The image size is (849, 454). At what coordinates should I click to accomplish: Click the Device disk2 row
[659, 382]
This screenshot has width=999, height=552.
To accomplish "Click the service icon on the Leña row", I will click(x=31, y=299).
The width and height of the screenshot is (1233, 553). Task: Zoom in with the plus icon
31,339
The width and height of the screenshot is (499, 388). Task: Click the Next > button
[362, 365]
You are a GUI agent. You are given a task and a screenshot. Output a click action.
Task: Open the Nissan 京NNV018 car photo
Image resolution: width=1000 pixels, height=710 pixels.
---
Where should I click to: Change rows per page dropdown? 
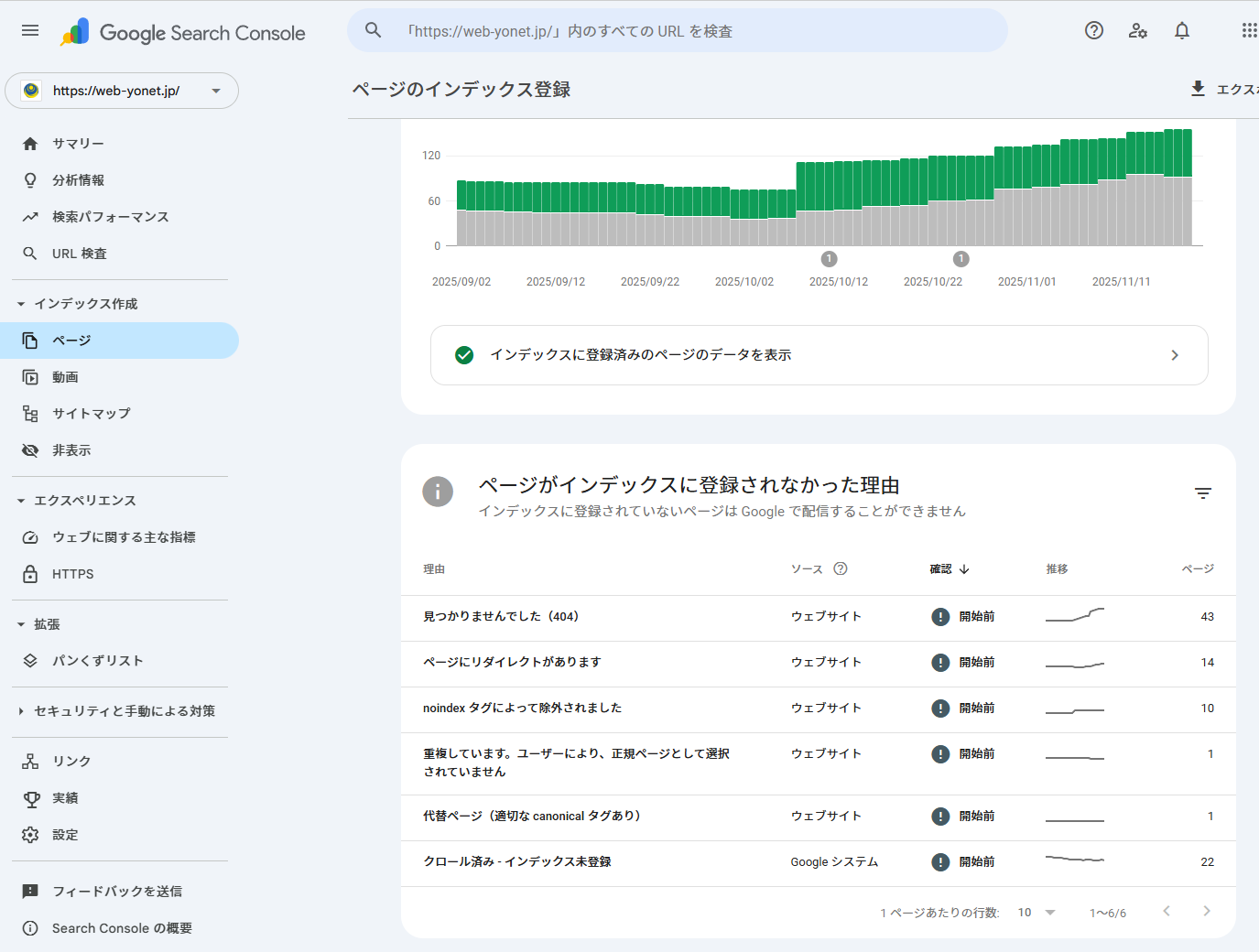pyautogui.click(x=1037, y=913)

§ **EXERCISE REQUIREMENTS**
Your answer should be the exact lines above from the one with "Task: Open the Nissan 京NNV018 car photo" through the one with "Image resolution: width=1000", both included, and nothing besides.

§ **YOUR SOLUTION**
Task: Open the Nissan 京NNV018 car photo
Image resolution: width=1000 pixels, height=710 pixels.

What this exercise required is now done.